== Textauszug ==
________________

22. Januar 2021

Fehlende Vielfalt schadet der Demokratie

22.01.2021 — Essen, Deutschland

„Ich glaube, es geht noch ein Stück vielfältiger — wir sind ziemlich weiß und männlich.“ Aminata Touré ist seit 2019 Vizepräsidentin des Schleswig-Holsteinischen Landtages. Im politischen Kampf gegen Rassismus findet sie klare Worte. Der Bericht über einen Mercator Salon zu Facetten des Rassismus in Deutschland.

Landtagsabgeordnete Aminata Touré beim digitalen Mercator Salon, Januar 2021

Weil Politik Entscheidungen für die gesamte Gesellschaft trifft, sollten dort auch alle unterschiedlichen Lebensrealitäten vertreten sein. Trotz dieses demokratischen Anspruchs auf universelle politische Teilhabe und Repräsentation sieht die Realität oftmals anders aus.

________________

== Datensatz ==
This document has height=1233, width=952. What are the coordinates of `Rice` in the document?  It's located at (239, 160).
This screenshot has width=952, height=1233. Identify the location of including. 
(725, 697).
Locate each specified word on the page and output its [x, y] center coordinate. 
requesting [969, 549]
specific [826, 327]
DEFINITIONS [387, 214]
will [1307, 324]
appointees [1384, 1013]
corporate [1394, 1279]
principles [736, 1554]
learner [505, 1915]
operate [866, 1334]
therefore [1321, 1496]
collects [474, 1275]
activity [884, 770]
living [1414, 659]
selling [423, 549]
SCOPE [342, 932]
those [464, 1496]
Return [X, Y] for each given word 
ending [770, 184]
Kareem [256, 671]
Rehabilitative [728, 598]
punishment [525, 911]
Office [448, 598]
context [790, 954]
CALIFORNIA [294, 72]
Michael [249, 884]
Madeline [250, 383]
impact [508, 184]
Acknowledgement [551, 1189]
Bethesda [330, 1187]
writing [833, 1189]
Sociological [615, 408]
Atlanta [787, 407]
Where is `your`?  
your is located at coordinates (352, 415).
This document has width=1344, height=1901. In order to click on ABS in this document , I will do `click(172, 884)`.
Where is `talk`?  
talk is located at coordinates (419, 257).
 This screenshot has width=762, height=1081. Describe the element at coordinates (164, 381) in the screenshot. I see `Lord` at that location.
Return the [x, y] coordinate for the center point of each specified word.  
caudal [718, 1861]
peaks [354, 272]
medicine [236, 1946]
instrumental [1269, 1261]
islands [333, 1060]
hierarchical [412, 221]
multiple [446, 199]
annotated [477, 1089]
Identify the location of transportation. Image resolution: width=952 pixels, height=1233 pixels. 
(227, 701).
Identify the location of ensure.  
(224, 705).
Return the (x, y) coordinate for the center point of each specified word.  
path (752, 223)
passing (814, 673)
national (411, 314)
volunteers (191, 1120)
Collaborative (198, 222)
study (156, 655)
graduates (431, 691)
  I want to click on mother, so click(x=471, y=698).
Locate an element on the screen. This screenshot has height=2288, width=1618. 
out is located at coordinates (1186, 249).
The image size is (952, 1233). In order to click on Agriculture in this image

________________

== Ziel A ==
Seit welchem Jahr ist Aminata Touré laut dem Textauszug über den Mercator Salon Vizepräsidentin des Schleswig-Holsteinischen Landtages?
== Ziel B ==
Führe den Textauszug über den Mercator Salon im Anschluss an seinen letzten Satz fort.

== Ergebnis A ==
Seit 2019.

== Ergebnis B ==
Aminata Touré vereint als erste afrodeutsche und jüngste Vizepräsidentin eines deutschen Landtages die Perspektiven einiger Gruppen, die — trotz ihres teilweise hohen Anteils an der Gesellschaft — in politischen Räumen hochgradig unterrepräsentiert sind. Diese Verzerrung und den Ausschluss von Minderheiten aus politischen Entscheidungsprozessen kritisiert sie in einem digitalen Mercator Salon, einer Veranstaltung der Stiftung Mercator, unmissverständlich: „Wir haben verdammt noch mal das Recht darauf, hier in dieser Gesellschaft mitgestalten zu können.“

Mitgestalten — aber wie?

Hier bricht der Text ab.